What it does AdverTorch is a PyTorch-first toolbox for adversarial robustness research. It bundles modules for generating adversarial perturbations, defending against them, and scripts for adversarial training. The API is straightforward: instantiate an attack class like LinfPGDAttack, pass it your model and a loss function, then call perturb() on your clean data.

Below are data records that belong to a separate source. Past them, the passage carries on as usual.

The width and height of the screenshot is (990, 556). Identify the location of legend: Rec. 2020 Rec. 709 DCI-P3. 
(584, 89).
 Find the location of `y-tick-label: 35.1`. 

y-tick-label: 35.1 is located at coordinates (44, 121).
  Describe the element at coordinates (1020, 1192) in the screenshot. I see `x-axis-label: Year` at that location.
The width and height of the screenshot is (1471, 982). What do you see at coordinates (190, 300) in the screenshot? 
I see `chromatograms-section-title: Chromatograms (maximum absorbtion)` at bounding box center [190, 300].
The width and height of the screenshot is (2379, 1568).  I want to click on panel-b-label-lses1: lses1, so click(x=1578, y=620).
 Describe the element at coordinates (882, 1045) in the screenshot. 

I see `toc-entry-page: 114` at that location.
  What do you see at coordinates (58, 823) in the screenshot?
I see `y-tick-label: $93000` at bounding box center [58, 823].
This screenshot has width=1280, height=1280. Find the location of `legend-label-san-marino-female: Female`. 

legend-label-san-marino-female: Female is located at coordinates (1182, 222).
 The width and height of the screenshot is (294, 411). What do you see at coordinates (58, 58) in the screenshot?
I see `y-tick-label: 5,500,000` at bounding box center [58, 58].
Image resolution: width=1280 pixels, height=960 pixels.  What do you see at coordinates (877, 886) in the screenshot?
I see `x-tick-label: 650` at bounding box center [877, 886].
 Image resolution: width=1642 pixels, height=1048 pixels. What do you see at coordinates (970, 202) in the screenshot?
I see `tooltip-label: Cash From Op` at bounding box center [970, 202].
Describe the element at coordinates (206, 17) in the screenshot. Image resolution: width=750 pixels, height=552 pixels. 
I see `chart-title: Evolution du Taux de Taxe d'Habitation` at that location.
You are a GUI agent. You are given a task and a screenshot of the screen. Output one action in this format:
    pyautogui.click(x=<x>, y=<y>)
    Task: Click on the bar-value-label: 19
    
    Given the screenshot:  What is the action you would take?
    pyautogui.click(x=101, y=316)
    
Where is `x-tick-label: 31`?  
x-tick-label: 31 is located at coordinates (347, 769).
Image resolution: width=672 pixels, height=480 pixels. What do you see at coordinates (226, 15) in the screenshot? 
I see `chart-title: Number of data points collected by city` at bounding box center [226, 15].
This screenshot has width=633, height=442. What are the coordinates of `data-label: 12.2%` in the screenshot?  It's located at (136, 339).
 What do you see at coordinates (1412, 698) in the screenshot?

The interesting bit The project validates its implementations against Foolbox and CleverHans—established adversarial libraries—so you aren’t trusting correctness to vibes alone. That said, it’s PyTorch-native, which means no wrestling with TensorFlow session graphs if your stack is already torch-shaped.

Key highlights

• Implements both attacks (e.g., PGD) and defenses in unified PyTorch modules
• Ships with runnable notebooks: MNIST attack/defense tutorial and adversarial training script
• pip install advertorch for standard install; editable mode supported
• LGPL licensed, with an arXiv technical report for citation
• ReadTheDocs documentation at advertorch.readthedocs.io

Caveats

• FastFeatureAttack and JacobianSaliencyMapAttack currently fail correctness tests against the pinned CleverHans version; marked as skipped in pytest
• Developed under Python 3.6 and PyTorch 1.0.0/0.4.1; newer PyTorch versions are on the “coming soon” list
• TensorFlow support is planned but not yet implemented

Verdict Worth a look if you’re doing adversarial robustness research in PyTorch and want battle-tested primitives without leaving your framework. Skip if you need TensorFlow today or require the two known-broken attack variants.